• Exercise input
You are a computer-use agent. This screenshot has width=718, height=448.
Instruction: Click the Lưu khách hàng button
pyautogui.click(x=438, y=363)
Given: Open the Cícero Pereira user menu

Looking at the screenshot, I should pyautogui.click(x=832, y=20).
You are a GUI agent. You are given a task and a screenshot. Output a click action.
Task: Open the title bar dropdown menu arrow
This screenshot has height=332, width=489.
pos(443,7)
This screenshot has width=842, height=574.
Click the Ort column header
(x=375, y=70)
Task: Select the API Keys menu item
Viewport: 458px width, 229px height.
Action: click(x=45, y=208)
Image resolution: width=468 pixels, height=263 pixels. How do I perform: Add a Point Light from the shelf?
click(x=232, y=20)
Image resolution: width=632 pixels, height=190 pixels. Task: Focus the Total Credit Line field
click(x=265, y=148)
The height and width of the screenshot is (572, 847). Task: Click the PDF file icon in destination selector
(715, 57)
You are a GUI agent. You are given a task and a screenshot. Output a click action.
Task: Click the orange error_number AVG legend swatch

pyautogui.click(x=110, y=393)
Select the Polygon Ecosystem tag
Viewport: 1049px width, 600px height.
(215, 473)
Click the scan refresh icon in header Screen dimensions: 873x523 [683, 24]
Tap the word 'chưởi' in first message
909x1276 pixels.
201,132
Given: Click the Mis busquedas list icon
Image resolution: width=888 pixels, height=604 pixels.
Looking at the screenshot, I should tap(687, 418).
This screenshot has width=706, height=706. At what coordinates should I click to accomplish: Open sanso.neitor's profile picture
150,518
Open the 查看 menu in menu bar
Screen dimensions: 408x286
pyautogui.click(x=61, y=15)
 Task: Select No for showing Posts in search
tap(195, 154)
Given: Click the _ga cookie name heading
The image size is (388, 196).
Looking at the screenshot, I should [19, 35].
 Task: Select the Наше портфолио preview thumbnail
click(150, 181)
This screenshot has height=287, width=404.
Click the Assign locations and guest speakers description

• Exercise goal
Transcribe the whole listing above exactly, leaving nothing out.

• Exercise answer
You are a computer-use agent. This screenshot has width=718, height=448.
Instruction: Click the Lưu khách hàng button
pyautogui.click(x=438, y=363)
Given: Open the Cícero Pereira user menu

Looking at the screenshot, I should pyautogui.click(x=832, y=20).
You are a GUI agent. You are given a task and a screenshot. Output a click action.
Task: Open the title bar dropdown menu arrow
This screenshot has height=332, width=489.
pos(443,7)
This screenshot has width=842, height=574.
Click the Ort column header
(x=375, y=70)
Task: Select the API Keys menu item
Viewport: 458px width, 229px height.
Action: click(x=45, y=208)
Image resolution: width=468 pixels, height=263 pixels. How do I perform: Add a Point Light from the shelf?
click(x=232, y=20)
Image resolution: width=632 pixels, height=190 pixels. Task: Focus the Total Credit Line field
click(x=265, y=148)
The height and width of the screenshot is (572, 847). Task: Click the PDF file icon in destination selector
(715, 57)
You are a GUI agent. You are given a task and a screenshot. Output a click action.
Task: Click the orange error_number AVG legend swatch

pyautogui.click(x=110, y=393)
Select the Polygon Ecosystem tag
Viewport: 1049px width, 600px height.
(215, 473)
Click the scan refresh icon in header Screen dimensions: 873x523 [683, 24]
Tap the word 'chưởi' in first message
909x1276 pixels.
201,132
Given: Click the Mis busquedas list icon
Image resolution: width=888 pixels, height=604 pixels.
Looking at the screenshot, I should tap(687, 418).
This screenshot has width=706, height=706. At what coordinates should I click to accomplish: Open sanso.neitor's profile picture
150,518
Open the 查看 menu in menu bar
Screen dimensions: 408x286
pyautogui.click(x=61, y=15)
 Task: Select No for showing Posts in search
tap(195, 154)
Given: Click the _ga cookie name heading
The image size is (388, 196).
Looking at the screenshot, I should [19, 35].
 Task: Select the Наше портфолио preview thumbnail
click(150, 181)
This screenshot has height=287, width=404.
Click the Assign locations and guest speakers description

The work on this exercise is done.